A WarioWare anime would have good potential though. The artstyle of the games is alright anime-esque and all, and the cast of WarioWare is unique and varied enough that they would be able to devise some interesting plots and situations as Wario tries to get rich in the same vein of saturday morning cartoons. I know I'd watch it.

Side Note: I sorta realise... a Wario centric show would very much be like Ed, Edd and Eddy plot wise....
 
even if they'd never go in that direction. I think WarioWare could be the basis for a great satire of the video game industry. Featuring rumbuctious. kid-friendly plots such as...

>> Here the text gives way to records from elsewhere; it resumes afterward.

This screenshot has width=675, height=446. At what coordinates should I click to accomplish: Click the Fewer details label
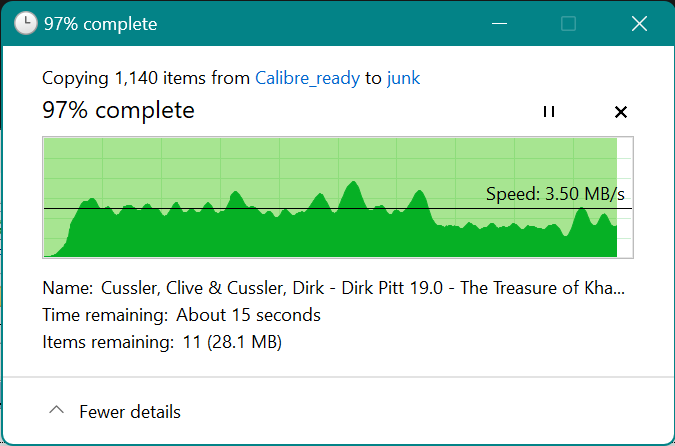point(130,411)
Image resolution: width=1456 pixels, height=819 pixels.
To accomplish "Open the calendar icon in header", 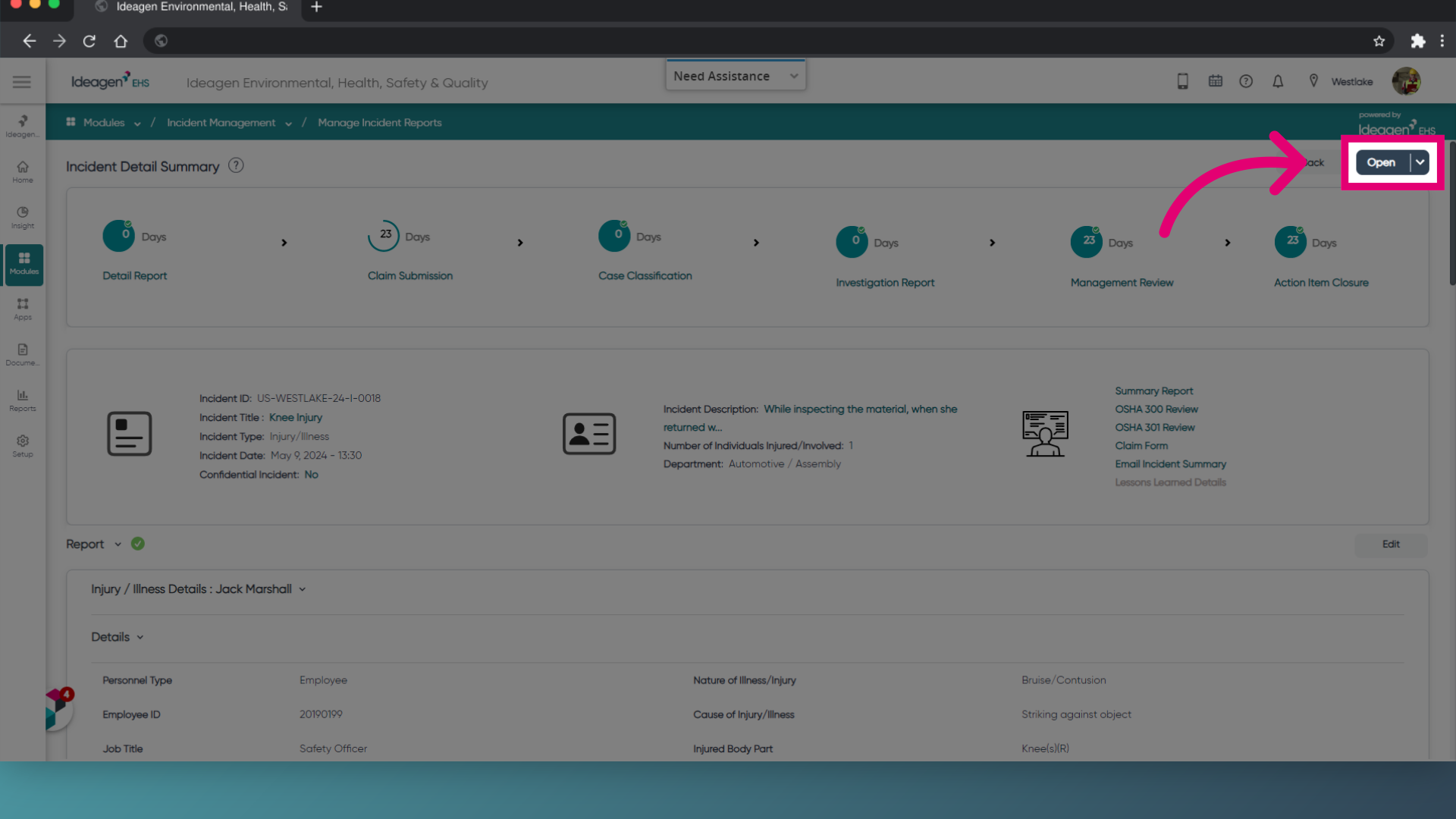I will coord(1216,81).
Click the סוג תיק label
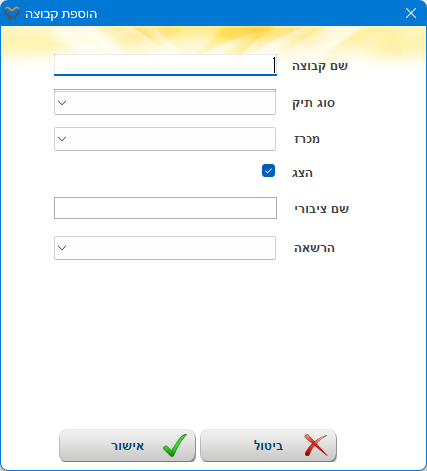This screenshot has height=471, width=427. (313, 103)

(copypasting a bunch of shit I posted in another thread):

Episode 1:
Wario gets the idea to promote his products with a cartoon! But animation is expensive.

EPISODE 2:
Wario takes his animation bussiness to South Korea, only to learn the meaning of "you get what you pay for".

EPISODE 3:
WarioWare Inc. gets in steamy waters after a journalist reveals its usage of unpaid child workers.

EPISODE 4:
Wario wants to release games for MacroHardware's hot OpenGL Contrainer system, but his products fail quality certification.

EPISODE 5:
Wario's cronyic apointment of Waluigi as the next CEO of WarioWare Inc. gets him in the trouble with the shareholders

EPISODE 6:
Ashley and Kat & Ana are invited to the anual smash bros tournament, only to discover the other guests are disgusting dudebros

EPISODE 7:
The female smashers (under the banner of the Civil Kerkuffle) unite against the male smashers (the Extreme Pugilist Fraternity), but both unite when Jigglypuff attempts to kill the organizers of the Smash Bros. tournament

EPISODE 8
Jimmy T. is haunted by the horrible memories of his time serving during the GREAT APE WAR

EPISODE 9
9-Volt discovers his newest game is haunted

EPISODE 10
Wario throws his full support between the up-and-coming Ayuo system. But at what cost?

EPISODE 11:
Angered by his portrayal in the documentary Melee: An history of Brawl, Wario hunts down one name Mashahiro Sakurai...
 
Warioware could work as a great Satire as Glowsquid said or just a goofy Animaniacs style show with different plots centering around the different characters and a mix of Satire of the video game industry. Maybe 9 Volt and 18 Volt are in line for the newest toys to life product but a middle aged scalper (Maybe even Wario) cuts in line and gets the last one. The rest of the episode could be them doing whatever they can to get it back. I'd like everything to be interconnected as well so each character can be minor characters in another characters story.
 
I dunno, I could see a Mario show working if they decide to make new stories.

Said new stories should at least try to keep the spirit of the franchise, though, and that's where I worry.